Neshaminy High School teachers who refuse to write any letters of recommendation to colleges on behalf of students could face disciplinary action, according to the district's superintendent. As of now, teachers are writing the letters, but some have done so only after complaints from students and specific direction from principal Rob McGee, officials said Wednesday.
Residents have expressed concern that providing the recommendations would be one of the actions affected by the teachers union's work-to-contract directive - which instructs teachers to work to the letter of their contract to show how much extra they do.

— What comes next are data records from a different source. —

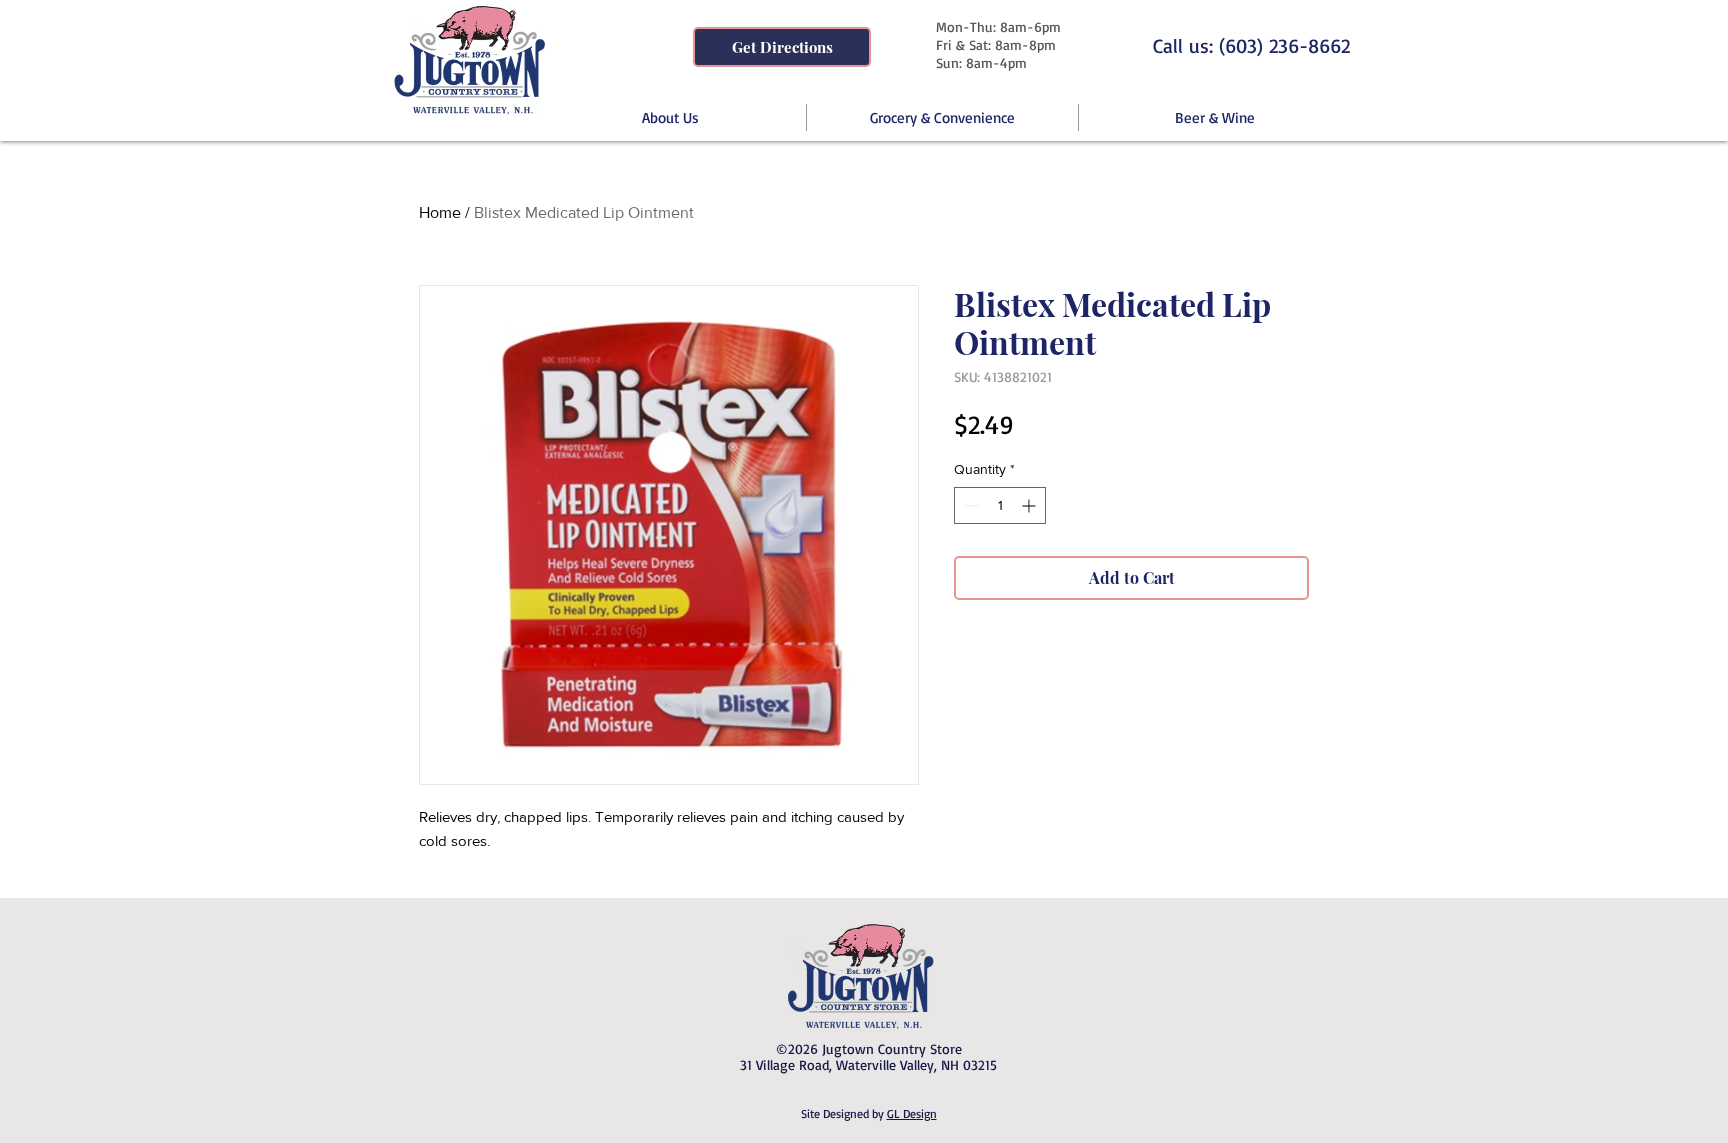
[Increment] (1030, 505)
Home (440, 212)
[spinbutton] (1000, 505)
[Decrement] (969, 505)
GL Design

"At some point, the board will realize that bullying the staff and rallying the public is no way to achieve a mutually beneficial end to this dispute," NFT President Louise Boyd said in an e-mail to the newspaper Wednesday. "The certified staff is enduring the board's wrath and the public's anger, none of which seems to serve the students they claim they are worried about or (the) community. It (is) time to stop the posturing and actually begin negotiations."
Superintendent Louis Muenker on Wednesday said that although writing the letters is not specifically included in the teachers' job description in the last contract, he and the board believe that "it comes part and parcel with what teachers should do in their profession."
Muenker said he has not yet discussed with the school board what potential disciplinary actions could be taken against teachers who refuse to write any letters but said it would likely be a progressive approach. Acts of insubordination, he said, are usually dealt first with a letter of warning placed in a teacher's file and, depending on the violation or number of offenses, could eventually lead to a suspension.
"We don't have any semblance right now as to what we'll do if (a teacher) refuses (to write recommendations)," Muenker said. "We'll cross that bridge when we come to it.